By Jerry Carino
POINT PLEASANT – At first, Bob Quaranta thought he was going to have a little water damage in his laundry room. Before long, he realized this was no trickle.
His Point Pleasant neighborhood, just north of the Metedeconk River, was flooding due to Superstorm Sandy. He told his wife Diane: Grab your valuables and let’s go up to the second floor.
“We got stuck there for three days, until the water finally receded from the house,” Bob recalled. “Then we went outside to see the damage and saw a tree on top of our house. Our two cars had been totally submerged. It was horrible.”
That was late October 2012. It took over five years for the Quarantas to rebuild and move back home as they battled recalcitrant insurance companies and the red-tape nightmare of state and federal storm-recovery policies.
“To navigate the storm recovery system is pure hell,” Diane said.

They did it with the help of advocates like the New Jersey Organizing Project, which was founded by Sandy survivors. Two years ago, however, another lightning bolt struck the Quarantas, now in their 70s. This time, it didn’t seep under the laundry room door.

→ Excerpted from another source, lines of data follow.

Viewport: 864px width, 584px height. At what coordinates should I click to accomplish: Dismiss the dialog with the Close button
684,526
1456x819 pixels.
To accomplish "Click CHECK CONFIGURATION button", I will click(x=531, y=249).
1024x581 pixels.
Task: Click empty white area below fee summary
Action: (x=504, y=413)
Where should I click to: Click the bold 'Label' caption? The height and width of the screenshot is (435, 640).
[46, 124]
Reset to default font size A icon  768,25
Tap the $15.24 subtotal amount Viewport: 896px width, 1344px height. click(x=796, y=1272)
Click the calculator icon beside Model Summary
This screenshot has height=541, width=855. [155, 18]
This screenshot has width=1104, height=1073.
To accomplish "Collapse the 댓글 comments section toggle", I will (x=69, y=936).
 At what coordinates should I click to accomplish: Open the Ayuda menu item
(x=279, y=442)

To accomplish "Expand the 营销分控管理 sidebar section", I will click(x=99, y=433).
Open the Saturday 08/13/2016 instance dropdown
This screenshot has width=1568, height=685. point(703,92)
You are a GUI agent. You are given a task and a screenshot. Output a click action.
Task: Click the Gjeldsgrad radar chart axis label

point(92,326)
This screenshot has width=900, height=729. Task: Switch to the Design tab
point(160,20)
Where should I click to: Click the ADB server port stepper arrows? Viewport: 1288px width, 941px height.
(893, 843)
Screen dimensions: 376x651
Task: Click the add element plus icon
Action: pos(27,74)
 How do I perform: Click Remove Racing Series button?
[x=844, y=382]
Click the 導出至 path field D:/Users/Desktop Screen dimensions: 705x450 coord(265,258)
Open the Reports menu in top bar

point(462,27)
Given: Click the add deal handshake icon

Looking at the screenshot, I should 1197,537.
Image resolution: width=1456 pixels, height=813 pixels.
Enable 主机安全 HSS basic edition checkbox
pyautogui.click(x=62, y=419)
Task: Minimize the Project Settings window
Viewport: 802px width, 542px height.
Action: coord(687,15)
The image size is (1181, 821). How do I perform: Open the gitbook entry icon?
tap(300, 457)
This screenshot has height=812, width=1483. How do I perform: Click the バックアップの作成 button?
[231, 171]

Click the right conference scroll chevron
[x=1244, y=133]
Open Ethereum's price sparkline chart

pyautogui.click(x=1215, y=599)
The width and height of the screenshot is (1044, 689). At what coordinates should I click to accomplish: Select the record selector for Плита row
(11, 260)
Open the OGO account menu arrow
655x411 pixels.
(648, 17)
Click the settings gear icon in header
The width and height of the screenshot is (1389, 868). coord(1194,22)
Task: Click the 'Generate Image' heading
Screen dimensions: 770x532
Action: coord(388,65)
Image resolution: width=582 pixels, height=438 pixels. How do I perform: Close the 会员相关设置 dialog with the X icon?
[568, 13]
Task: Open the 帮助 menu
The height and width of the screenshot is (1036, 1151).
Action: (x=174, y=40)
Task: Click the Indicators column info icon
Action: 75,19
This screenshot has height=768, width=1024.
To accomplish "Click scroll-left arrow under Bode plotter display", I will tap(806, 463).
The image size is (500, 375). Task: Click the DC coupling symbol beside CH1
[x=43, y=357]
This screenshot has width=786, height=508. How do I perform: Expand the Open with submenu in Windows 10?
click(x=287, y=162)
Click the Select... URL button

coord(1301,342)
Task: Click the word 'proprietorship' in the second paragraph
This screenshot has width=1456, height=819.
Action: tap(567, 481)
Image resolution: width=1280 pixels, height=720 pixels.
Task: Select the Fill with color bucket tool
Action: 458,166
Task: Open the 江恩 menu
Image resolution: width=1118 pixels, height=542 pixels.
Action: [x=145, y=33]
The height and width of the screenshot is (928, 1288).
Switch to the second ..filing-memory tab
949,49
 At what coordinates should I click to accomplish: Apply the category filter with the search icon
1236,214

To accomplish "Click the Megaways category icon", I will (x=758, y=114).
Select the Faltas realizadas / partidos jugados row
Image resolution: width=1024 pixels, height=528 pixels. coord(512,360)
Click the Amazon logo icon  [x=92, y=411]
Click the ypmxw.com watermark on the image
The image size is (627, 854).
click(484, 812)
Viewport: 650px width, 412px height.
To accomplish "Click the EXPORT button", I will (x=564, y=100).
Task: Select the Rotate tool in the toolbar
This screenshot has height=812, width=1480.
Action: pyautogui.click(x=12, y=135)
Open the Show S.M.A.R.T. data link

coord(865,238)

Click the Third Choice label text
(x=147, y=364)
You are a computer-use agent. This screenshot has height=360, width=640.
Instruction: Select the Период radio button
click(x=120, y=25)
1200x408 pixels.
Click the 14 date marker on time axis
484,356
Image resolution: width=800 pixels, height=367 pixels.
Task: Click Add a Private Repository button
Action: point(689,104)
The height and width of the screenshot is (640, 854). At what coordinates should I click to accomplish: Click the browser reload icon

It arrived in the mailbox.
“We’re back in the house, we’re fine, we’re on a fixed income — and then we get this letter,” Diane said.
It came from the federal government, and its content nearly knocked her over.
“It said, ‘You owe $80,000,’” she said.
‘We were the guinea pigs’
This is what’s known as a “clawback,” and 12 years after Sandy, it’s a painful reminder for thousands of victims that even now, the disaster isn’t in the rearview mirror.
How did this happen? There are four categories of federal aid, and in the wake of Sandy, with nobody in government offering clear guidance on the matter, displaced homeowners understandably took help from wherever they could get it.
“The problem is when you got money from multiple streams, this question of duplication of benefits can come up,” explained Amanda Devecka-Rinear, director of New Jersey Organizing Project, “even if you used every dollar of your flood insurance to pay your rent while you were out of your house to stay alive, and you thought it was your choice what you did with your flood insurance money, which you were supposed to use to rebuild — and you got this other money and you used that to rebuild.”

As of 2023, the federal government was trying to claw back $70 million from 1,700 homeowners — an average of about $40,000 per homeowner.
“Broadly, nobody I know did anything wrong,” Devecka-Rinear said. “They spent money on storage, they spent money on rent and a mortgage, they spent money to get home and had to pull from multiple sources to do it because it took so long. And then they end up with what’s called a duplication of benefits according to the system federally, and then they are asked to pay that money back.”
Members of New Jersey’s congressional delegation — U.S. Reps. Frank Pallone, Bonnie Watson Coleman, Andy Kim and the late Bill Pascrell, all D-N.J. — all pushed to remove the burden, securing a two-year repayment delay, so that homeowners would not have to repay any money until 2025. That deadline is now indefinite.
On Oct. 1, Pallone urged Secretary Adrianne Todman of the Department of Housing and Urban Development to consider a proposal that would cancel repayment requirements for many Sandy victims.
As 2024 winds down, “the state really is working with people in a way we haven’t seen before to get these clawbacks reduced,” Devecka-Rinear said.
She added that new procedures are being enacted to prevent a repeat of this mess for Hurricane Ida victims, who are still knee-deep in the rebuilding phase after the 2021 storm leveled parts of New Jersey.
“We were the guinea pigs,” Diane Quaranta said. “It’s really bad for so many people.”
Strength in numbers
The Quarantas have advice for the next wave of storm victims.
“Affiliate with a group like NJOP,” Diane said. “We were so lost navigating the system as a couple. One voice is not heeded. A group is needed, and these people know how to do things.”
Their home is raised now, and to date, Sandy is the only flood they’ve incurred in 50 years on the property. As for the clawback, they’re leaning on the New Jersey Organizing Project for guidance.
“The system desperately needs to be reformed so it’s logical and works for people,” Devecka-Rinear said.
Some homeowners have succeeded in reducing what they owe. But barring the passage of permanent relief by Congress, it’s a process — the latest in a long line of them.
“I don’t want Sandy to be my lifestyle,” Diane Quaranta said. “The storm comes, the storm goes, the news goes away, but years later, people are still suffering.”